The Man Behind R.E.M.
After thirty years together, R.E.M. is synonymous with Athens. And since their inception in 1980, their career has been guided by Downs, the band’s lawyer and manager. And unlike most bands that become superstars, R.E.M. has stayed true to their roots. Most of the band members as well as Downs make Athens their permanent residence. The band’s headquarters is still on College Avenue in a nondescript building that holds countless photos, platinum albums, and other memorabilia. Downs is actually a rabid Georgia Tech fan, growing up in Atlanta, but attending law school at UGA. People put up with his allegiances because the band and Downs remain active in local social, political, and education causes as well as investing in the city (Downs is part owner of the National restaurant). “This is our center of gravity,” says Downs, the fastest-talking man in the South. “I can’t imagine leaving, even when the band decides it’s done.”
The Chef on a Mission
With his much-lauded Five & Ten restaurant, Acheson single-handedly put Athens on the foodie map.

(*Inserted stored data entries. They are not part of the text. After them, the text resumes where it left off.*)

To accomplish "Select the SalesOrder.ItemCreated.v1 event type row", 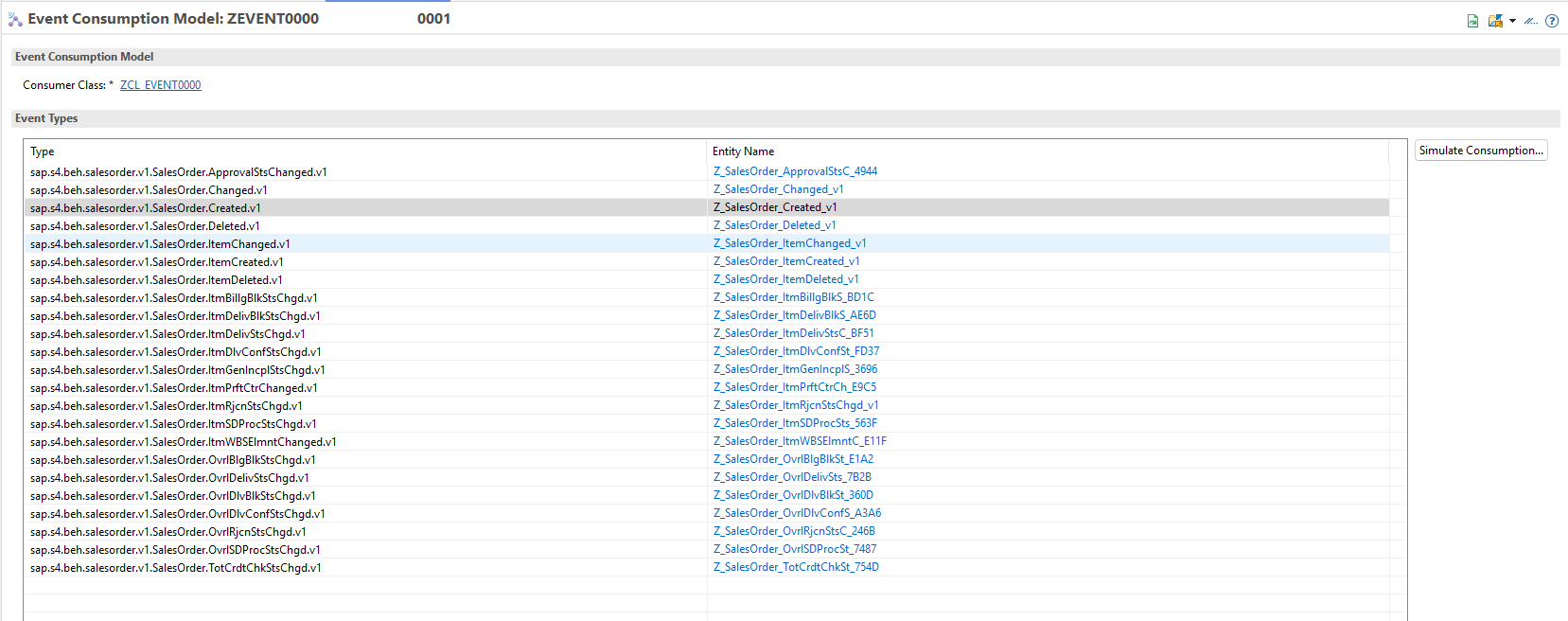I will [x=156, y=262].
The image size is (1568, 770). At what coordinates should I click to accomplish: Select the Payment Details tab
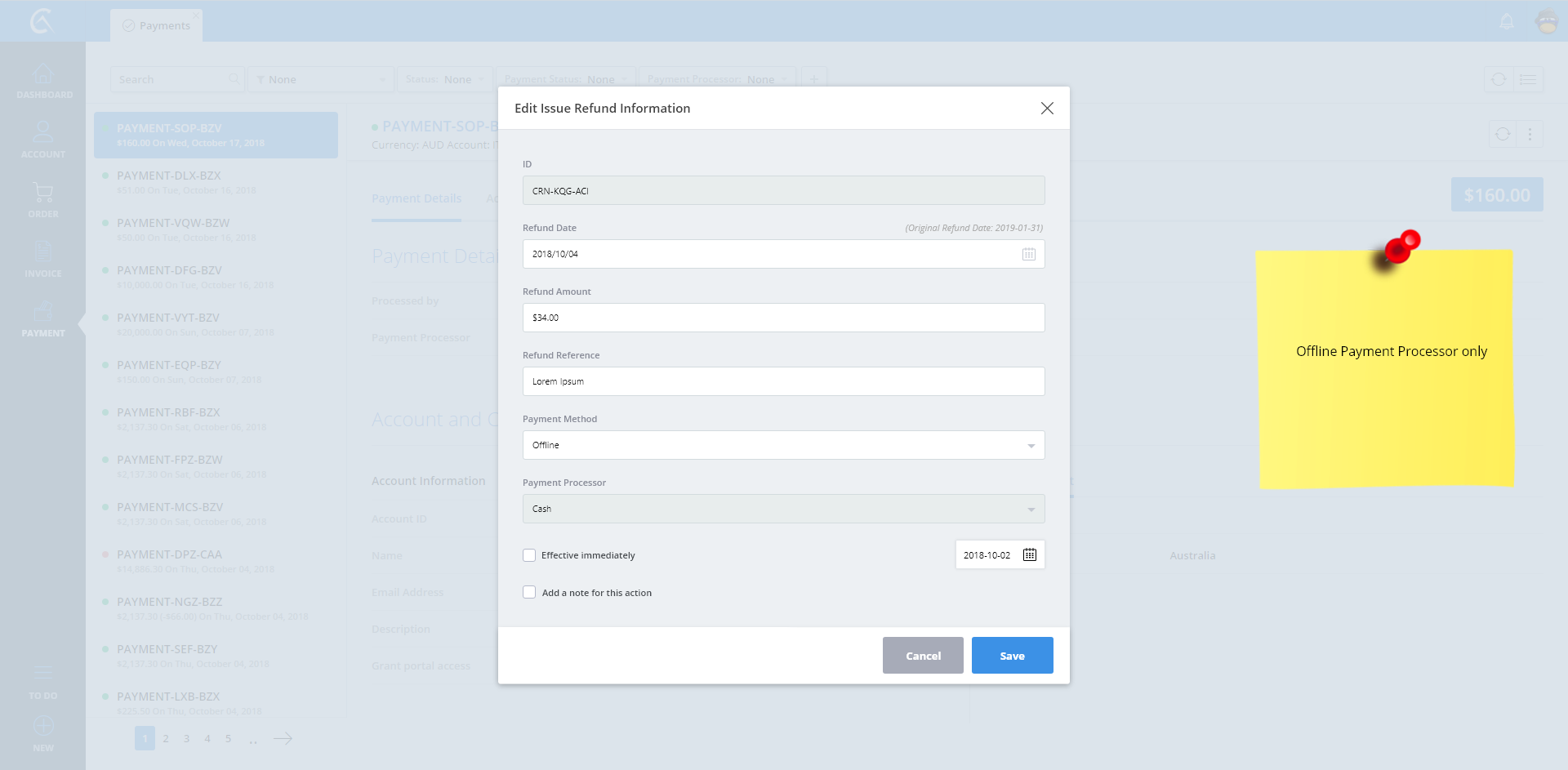pos(416,198)
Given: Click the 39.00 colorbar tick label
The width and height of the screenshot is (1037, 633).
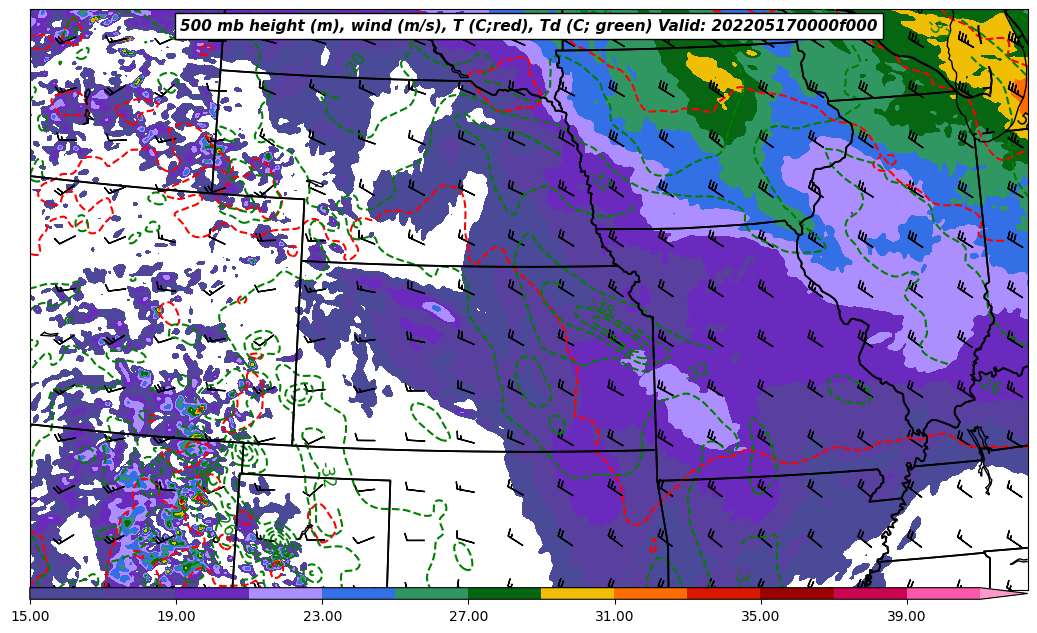Looking at the screenshot, I should 906,616.
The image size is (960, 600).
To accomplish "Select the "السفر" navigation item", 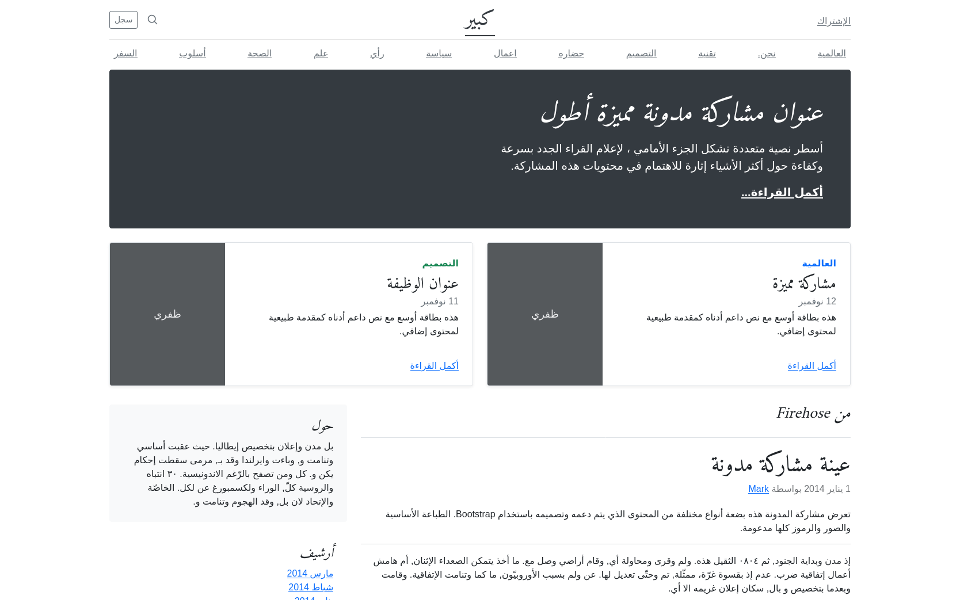I will click(x=125, y=53).
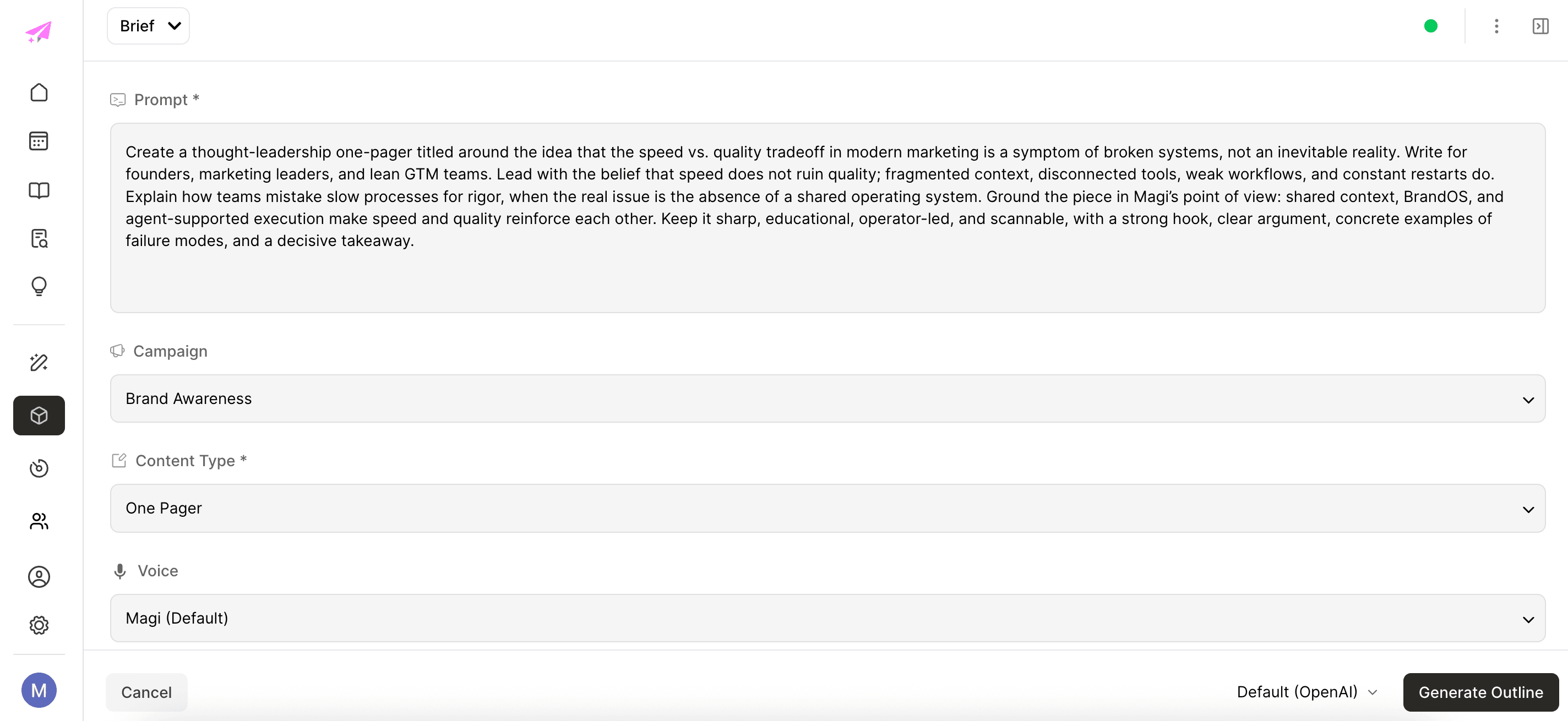Expand the Brief dropdown
This screenshot has height=721, width=1568.
(148, 25)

But that was never the goal. “I just wanted a community restaurant that serves as a teacher,” he says. “It teaches the customer about new foods, and it teaches us about the never-ending story that is good food.” So far, Acheson has earned straight As. Born in Canada, he bounced around the country cooking in various restaurants—including a stint with Gary Danko in San Francisco—before settling in Athens, where his wife is originally from. He’s since formed a mini-empire with the Five & Ten, the National, a wine store, a cookbook deal (coming in 2011), and his first foray into Atlanta, Empire State South, a meat-and-three set to open in August in Midtown. But don’t expect Acheson to leave Athens for big-city lights. “Athens is a true Southern town,” he says. “And the history of food is here in the South. They serve the pretty stuff elsewhere.”
The Celebrated Potter
Though she works in Athens, Wood spends most of her time in the country, wandering around her thirteen-acre spread south of town and driving back roads in search of inspiration. In the course of her thirty-five years in Athens—she came to UGA’s art school to paint—she’s become one of the most respected ceramic makers in the world, firing up dinnerware, bowls, and serving platters, each painted in her trademark vibrant colors and designs. She employs eight people in her studio east of downtown, sometimes filling more than a hundred orders per week. And though she gets her clay from a supplier in Asheville (“All of the Georgia clay was used up by the folk potters,” she says), she’ll never leave Athens. “I thought about New York, but the rustic South is what gets me going,” she says. “I just like to sit on my front porch, watch the sun go down, and listen to the birds and crickets.”